If you’re planning to tour Asia, try to visit these legendary trees of the continent. Each one has its own interesting stories to share; one of them was even an instrument in one of the most gruesome killings in history.

Strangler Fig Trees (Cambodia) 

Ta Prohm, a modern day name of a temple in Angkor, Cambodia, built in the late 12th and early 13th century has been left much in its original condition in which it was found including the trees with their long endless spreading roots looking like octopus tentacles coiling among the ruins that makes it one of Cambodia’s tourist attractions. The larger species are said to be either silk-cotton tree (Ceiba oentandra) or thipok (Tetrameles nudiflora), and the smaller trees are either the strangler fig (Ficcus gibbosa) or Gold Apple (Diopyros decandra).

Cedars of God (Lebanon)

The Cedars of God (Arz el Rab) is a small forest of about 400 Lebanon Cedar trees in Mount Lebanon. The trees are remnants of what used to be a thick forest in the mountains of Lebanon during biblical times. The Cedars of Lebanon are mentioned in the Bible more than 70 times. The wood was exploited by the Assyrians, Babylonians and Persians and was valued by historical figures including Herod and Julius Caesar; it was used by Solomon to build the First Temple in Jerusalem. Today, the Cedars of God is listed as a UNESCO World Heritage Site and is strictly protected by the Lebanese government.

The Great Banyan (India)

The Great Banyan (Ficus benghalensis) is a 250 year old Banyan tree that is a major tourist attraction in the Indian Botanical Gardens of Kolkata, India. With its 2880 prop-roots that occupies an area of about 14,500 sq m (1.5 has; 4 acres), the tree looks more like a forest than a single tree.

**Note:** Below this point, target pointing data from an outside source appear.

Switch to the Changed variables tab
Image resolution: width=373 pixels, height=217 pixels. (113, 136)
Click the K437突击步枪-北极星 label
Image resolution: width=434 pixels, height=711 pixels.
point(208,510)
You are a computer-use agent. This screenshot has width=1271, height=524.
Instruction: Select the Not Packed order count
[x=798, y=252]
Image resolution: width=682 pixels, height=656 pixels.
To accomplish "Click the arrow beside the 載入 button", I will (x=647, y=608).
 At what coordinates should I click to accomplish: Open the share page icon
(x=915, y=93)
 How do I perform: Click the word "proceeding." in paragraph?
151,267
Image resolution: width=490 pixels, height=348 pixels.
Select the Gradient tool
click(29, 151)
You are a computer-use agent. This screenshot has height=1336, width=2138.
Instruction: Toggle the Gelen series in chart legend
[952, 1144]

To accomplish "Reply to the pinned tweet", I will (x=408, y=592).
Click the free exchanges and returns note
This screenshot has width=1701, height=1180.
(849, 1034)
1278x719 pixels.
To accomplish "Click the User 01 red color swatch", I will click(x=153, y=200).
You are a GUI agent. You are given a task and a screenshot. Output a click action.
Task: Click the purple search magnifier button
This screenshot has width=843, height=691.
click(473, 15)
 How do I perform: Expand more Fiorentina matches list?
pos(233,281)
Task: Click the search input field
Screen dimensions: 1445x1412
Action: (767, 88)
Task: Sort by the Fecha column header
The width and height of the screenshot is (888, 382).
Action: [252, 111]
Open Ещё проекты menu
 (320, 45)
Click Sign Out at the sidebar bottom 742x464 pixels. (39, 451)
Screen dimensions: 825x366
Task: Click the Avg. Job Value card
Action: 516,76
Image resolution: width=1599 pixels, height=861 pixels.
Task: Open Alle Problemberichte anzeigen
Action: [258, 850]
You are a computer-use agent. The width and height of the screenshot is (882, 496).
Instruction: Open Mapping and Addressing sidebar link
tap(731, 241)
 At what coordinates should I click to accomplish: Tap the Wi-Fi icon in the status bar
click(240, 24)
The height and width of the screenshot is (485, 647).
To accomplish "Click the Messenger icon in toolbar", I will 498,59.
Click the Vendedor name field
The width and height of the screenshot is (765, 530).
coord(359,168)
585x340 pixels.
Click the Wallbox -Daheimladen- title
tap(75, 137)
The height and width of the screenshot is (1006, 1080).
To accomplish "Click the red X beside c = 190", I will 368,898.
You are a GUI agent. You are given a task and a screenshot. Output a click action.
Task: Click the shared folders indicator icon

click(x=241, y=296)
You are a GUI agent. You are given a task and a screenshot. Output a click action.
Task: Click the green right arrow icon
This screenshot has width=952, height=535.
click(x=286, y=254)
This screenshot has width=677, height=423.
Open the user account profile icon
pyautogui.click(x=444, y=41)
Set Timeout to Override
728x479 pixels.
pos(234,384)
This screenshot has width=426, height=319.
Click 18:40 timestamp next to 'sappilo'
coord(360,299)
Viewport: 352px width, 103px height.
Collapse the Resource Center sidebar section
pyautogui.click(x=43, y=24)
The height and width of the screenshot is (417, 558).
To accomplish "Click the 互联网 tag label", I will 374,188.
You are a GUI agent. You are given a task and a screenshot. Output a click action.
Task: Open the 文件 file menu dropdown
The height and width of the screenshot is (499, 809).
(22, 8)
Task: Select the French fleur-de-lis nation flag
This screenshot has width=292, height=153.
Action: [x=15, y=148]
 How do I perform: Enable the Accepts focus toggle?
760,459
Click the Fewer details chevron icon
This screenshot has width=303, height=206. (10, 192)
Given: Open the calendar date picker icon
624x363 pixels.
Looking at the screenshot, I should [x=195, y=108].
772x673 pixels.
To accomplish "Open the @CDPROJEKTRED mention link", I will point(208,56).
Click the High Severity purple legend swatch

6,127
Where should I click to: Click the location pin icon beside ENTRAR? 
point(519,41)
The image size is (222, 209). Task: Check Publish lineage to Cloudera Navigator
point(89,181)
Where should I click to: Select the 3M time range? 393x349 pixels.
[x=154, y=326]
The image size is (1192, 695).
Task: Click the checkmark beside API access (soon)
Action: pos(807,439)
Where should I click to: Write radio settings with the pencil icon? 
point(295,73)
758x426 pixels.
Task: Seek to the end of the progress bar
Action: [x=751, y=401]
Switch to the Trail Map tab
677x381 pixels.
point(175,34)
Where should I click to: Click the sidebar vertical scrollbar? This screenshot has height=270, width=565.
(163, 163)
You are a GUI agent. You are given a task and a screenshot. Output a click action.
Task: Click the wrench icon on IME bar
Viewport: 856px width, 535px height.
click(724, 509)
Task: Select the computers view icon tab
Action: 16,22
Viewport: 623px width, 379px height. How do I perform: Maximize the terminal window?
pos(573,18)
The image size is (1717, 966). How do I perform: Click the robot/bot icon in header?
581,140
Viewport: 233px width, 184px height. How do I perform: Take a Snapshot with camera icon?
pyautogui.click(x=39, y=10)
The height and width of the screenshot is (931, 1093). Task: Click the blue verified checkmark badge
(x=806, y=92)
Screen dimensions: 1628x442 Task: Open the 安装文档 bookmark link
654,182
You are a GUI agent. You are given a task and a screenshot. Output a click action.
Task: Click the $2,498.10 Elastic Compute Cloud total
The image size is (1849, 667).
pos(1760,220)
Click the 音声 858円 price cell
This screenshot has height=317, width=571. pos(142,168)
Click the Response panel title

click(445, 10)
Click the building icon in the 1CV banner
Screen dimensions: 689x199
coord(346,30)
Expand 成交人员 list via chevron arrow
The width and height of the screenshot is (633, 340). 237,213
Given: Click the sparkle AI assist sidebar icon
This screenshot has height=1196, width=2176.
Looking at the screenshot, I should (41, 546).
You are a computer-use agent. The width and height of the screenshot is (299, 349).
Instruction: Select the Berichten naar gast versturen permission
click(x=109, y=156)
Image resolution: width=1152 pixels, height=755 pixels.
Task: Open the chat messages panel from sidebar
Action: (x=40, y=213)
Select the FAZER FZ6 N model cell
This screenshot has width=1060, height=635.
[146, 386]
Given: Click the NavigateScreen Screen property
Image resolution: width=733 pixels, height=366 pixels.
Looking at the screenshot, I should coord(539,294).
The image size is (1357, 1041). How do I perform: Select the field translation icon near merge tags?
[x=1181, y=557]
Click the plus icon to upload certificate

Sri Maha Bodhi (Sri Lanka)

Jaya Sri Maha Bodhi is a Fig tree that is one of the most sacred relics of Buddhists in Sri Lanka. It is said to be a cutting of the Bodhi tree of India under which Buddha attained Enlightenment. The Sacred Fig was planted in Anuradhapura, Sri Lanka by King Devanampiyatissa in the year 249 BC. Sri Maha Bodhi is the world’s oldest living human-planted tree with a known planting date

Tree of Life (Bahrain)

The Tree of Life (Shajarat al-Hayah) is a four century year old mesquite tree that stands alone in the middle of Bahrain’s barren desert. How the tree survives in the hot, parched dry land with no source of water remains a mystery. The Tree of Life is one of the top tourist attractions in Bahrain. The locals believe that the site is the actual location of the Garden of Eden.

Chankiri Tree (Cambodia)

Remember Cambodia’s Killing Fields? To refresh your memory, the Killing Fields were several places in Cambodia where at least 200,000 people were executed by the Khmer Rouge regime (1975-1979) and about 2 million were estimated to have died from the Khmer Rouge policies, including diseases and starvation. The Chankiri Tree or Killing Tree was not only a witness but an innocent instrument of the evil deeds as children and infants were slung against to kill them.